08.02.2017
Vous vivez
Vous vivez...
Couché tôt, levé de même, et le vent qui cogne à vos volets où fouaille aussi la neige.
Comme tous les vents du monde, comme toutes les neiges du monde à tous les volets du monde.
Vous vivez donc convenu.
Il fait froid au dehors et nuit. Vous n’avez plus de pays dans tout ce noir agité.
Mais vous vivez…
Qu’avez-vous à faire d’un pays alors que le destin vient à peine de menacer de vous expulser de la surface de la terre ?
Vous vivez derrière cette peur qui tarde à s’éloigner ; vous vivez dans l‘hiver qui n’en finit pas de courir derrière un improbable printemps.
Vous vivez l’espoir de vivre après avoir traversé l’épouvante de mourir.
Tout le reste, aujourd’hui, vous semble bien dérisoire !
Vous sentez bien monter encore en vous, comme avant, vos vieilles colères contre les abjectes publicités politiques, mais ça passe très vite.
Ça ne vous tord plus le verbe dans tous les sens comme autrefois.
Vous en souririez presque, tellement c’est transparent à force d'être confus.

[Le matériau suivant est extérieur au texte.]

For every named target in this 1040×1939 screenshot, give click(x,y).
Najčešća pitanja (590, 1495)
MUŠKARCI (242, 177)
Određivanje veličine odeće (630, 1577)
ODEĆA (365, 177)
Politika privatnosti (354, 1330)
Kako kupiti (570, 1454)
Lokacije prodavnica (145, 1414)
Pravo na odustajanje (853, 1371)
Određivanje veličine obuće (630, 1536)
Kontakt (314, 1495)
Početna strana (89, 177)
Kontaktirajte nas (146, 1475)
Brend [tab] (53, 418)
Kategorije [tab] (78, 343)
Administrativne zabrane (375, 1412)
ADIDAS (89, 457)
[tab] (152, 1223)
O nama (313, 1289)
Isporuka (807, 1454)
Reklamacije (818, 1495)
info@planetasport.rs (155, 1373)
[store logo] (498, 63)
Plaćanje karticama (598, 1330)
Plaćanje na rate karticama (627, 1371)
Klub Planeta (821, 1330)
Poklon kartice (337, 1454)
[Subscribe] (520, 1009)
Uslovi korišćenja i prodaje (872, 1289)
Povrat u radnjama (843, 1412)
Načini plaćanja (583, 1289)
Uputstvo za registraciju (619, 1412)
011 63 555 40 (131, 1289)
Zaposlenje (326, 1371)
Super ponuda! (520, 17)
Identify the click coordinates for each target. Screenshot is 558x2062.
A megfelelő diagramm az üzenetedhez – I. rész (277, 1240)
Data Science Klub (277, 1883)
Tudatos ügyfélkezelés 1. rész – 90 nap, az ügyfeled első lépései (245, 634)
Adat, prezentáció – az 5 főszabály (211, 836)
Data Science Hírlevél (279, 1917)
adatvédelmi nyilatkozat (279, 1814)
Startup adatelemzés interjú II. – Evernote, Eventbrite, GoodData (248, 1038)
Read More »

Pas concerné. Pas le temps.
Car qu’avez-vous à faire d’un monde, qu’il soit à gauche, à droite, au milieu, à l’envers ou à l‘endroit, pour les pauvres ou les riches, pour les salopards ou pour les cœurs purs ?
Ce que vous souhaitez, vous, maintenant, c’est continuer à voir, à entendre, à sentir, à marcher, à aimer et à faire des projets qui ne verront jamais le jour.
Quelle que soit la couleur du monde.
Vous êtes tellement joyeux de vivre encore que vous voilà à l’écart complet !
La joie est toujours à l’écart. C’est ça qu’ils ne pourront jamais avouer les voyous qui s’accrochent à leurs ambitions minables.
Au nom du peuple ! dit l’autre… Quelle horreur !
Au nom de quoi ? Le peuple n’a toujours été qu’un abominable crétin. Un âne bâté. Parler en son nom, c’est braire la bouche pleine… de foin.
Mais au moins, elle, elle ose le dire. Tous ses concurrents en sont aux mêmes âneries.
Au nom du néant benêt.
Ça vous fait froid dans le dos…
Vous, vous attendez la grive litorne sur le rameau encore gelé d’un matin de mars, le merle, le passereau, la cigogne et la première violette tremblant sur le froid d’un talus.
Voilà qui s’appelle attendre quelque chose !
Au nom de rien, sinon de vous sous les étoiles dansantes… Autant dire au nom de Tout.
Et il vous souvient : celui qui vous a sauvé la vie d’un savant coup de bistouri au laser vous a dit, souriant, en penchant légèrement la tête de côté : maintenant, il faut vivre normalement.
Parce qu’il savait, le brave homme, de quel anormal il vous avait tiré, sans doute.
Et c’est ce normalement que vous appelez de tous vos vœux, la tête encore blessée par le souffle du cauchemar.